* [RECORDS TO PROCESS]
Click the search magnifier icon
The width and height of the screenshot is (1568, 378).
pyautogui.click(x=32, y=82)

---

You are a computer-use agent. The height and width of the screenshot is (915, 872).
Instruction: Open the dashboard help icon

--

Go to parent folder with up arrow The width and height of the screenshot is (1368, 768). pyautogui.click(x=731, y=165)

* [WORK INSTRUCTIONS]
Write out unchanged the part of the items that opens with the line containing "Click the search magnifier icon" and closes with the line containing "pyautogui.click(x=32, y=82)", both of those lines included.

* [THE REPLY]
Click the search magnifier icon
The width and height of the screenshot is (1568, 378).
pyautogui.click(x=32, y=82)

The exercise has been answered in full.